The crowd grew silent. 

"First of all." I said, "Show me where, in that book, it states that black hoods are part of the uniform."

"Ah!" Came the twisty voice. "Page 110, uniform discretion. Managers may wear a dress shirt of any style or color, so long as it is conducive to the duties and responsibilities of the manager, as deemed by corporate."

"We sewed the hoods to the shirts." Came the sad voice, "So technically they're part of the shirt."

"And on page 178," the twisty voice continued, "In the event of the loss of communication with corporate, resulting in either force majeure or the passage of an income tax code with actual enforcement mechanisms, management will, temporarily, be blessed with additional discretion over the day to day operations of the store."

My mind raced. 

"Okay, sure." I said "But, right now, none of you are the acting manager."

No one spoke. 

"We've lost communication with the active manager." Said Steve, "And, given the circumstances, we have to assume he's been killed."

"He wasn't." I said.

Again, silence. 

"How would you possibly know?"

"I came from north tower, he was there, and alive."
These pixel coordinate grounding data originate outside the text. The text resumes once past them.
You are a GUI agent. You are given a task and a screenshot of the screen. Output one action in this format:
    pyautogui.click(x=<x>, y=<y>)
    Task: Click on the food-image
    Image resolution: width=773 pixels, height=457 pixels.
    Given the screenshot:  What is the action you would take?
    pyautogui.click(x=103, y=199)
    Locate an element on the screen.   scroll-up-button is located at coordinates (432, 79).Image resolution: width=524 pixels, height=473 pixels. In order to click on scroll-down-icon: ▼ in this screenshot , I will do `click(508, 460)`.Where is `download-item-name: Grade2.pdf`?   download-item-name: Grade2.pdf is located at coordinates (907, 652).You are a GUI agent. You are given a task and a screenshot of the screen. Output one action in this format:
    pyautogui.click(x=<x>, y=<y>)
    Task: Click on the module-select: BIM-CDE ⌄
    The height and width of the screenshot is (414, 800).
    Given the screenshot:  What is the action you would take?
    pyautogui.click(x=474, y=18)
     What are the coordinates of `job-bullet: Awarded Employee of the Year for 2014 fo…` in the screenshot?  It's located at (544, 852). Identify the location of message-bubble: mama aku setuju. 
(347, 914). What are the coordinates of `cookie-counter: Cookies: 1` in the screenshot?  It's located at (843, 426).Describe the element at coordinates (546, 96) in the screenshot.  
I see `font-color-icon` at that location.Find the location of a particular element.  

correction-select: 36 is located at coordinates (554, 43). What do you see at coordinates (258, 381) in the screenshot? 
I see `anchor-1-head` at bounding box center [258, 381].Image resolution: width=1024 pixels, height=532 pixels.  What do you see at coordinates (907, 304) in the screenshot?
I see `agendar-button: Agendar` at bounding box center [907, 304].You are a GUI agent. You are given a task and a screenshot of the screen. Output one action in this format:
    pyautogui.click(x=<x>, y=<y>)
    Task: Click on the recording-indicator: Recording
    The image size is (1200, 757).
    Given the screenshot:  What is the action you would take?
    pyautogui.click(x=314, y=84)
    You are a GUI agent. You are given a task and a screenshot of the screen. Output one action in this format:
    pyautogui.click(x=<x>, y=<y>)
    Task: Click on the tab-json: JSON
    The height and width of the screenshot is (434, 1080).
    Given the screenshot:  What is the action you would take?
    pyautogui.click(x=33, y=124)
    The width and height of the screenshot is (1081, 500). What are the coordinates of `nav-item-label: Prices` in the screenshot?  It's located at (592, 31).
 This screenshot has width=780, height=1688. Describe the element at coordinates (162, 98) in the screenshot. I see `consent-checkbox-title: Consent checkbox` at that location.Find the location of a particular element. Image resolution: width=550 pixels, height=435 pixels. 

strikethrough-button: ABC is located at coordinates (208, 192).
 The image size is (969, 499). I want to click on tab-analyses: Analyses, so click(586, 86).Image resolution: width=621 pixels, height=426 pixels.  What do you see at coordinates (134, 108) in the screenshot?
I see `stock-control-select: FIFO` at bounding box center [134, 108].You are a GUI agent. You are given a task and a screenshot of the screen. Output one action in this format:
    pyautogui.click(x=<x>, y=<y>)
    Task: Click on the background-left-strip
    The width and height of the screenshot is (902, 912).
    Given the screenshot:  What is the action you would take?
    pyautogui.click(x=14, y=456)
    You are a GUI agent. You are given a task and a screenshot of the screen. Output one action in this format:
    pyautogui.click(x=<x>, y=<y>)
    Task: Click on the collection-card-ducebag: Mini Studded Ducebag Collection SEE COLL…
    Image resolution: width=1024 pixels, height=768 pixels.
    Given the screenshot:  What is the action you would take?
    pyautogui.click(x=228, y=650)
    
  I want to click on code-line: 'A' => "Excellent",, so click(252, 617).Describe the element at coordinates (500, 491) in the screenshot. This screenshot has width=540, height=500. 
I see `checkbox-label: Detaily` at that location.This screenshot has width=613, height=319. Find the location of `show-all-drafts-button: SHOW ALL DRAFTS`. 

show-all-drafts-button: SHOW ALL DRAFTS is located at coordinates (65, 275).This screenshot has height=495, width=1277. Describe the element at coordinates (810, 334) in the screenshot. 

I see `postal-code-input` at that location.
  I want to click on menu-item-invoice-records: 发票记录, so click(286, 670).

"So much could have happened since you left."

I looked around at the desks until I saw what I was looking for.

"You have a manager's radio right there." I said "Have you tried using it?"

Silence.

"I told you we should have tried it." Came the sad voice.

"And I said," Steve seethed "That so long as we didn't try, we could have plausible deniability."

"So you were all just going to sit up here and play cult without actually trying to fix anything?" I said "I mean, how are you all this bad at running things? Look around, this is the only tower that hasn't gotten some form of lighting going on."

"We got the hoods made." The sad voice said. 

"Well you can't expect us to do all the work." The twisty voice said "That's what associates are for."

"And this associate is out of uniform." Steve boomed "So sayeth the book."

"So sayeth the book." the group said, anger at me, overcoming whatever doubts they’d had about playing along.

"We sentence you," the voice boomed as I prepared myself for the worst.

"To Customer Service!" 

I glanced about.

"Customer Service?" I asked.

"Yeah." The twisty voice said, "there's only one customer in the store, and you're going to service them."

"That sounds dirty." I sneered.

"Oh for fucks sake." Steve Said "Just feed him to the customer."

My chair was hoisted into the air with a chorus of "The customer's always right, the customers always right!" As I was carried back down the stairs, stumbling only occasionally as the managers tripped in the darkness.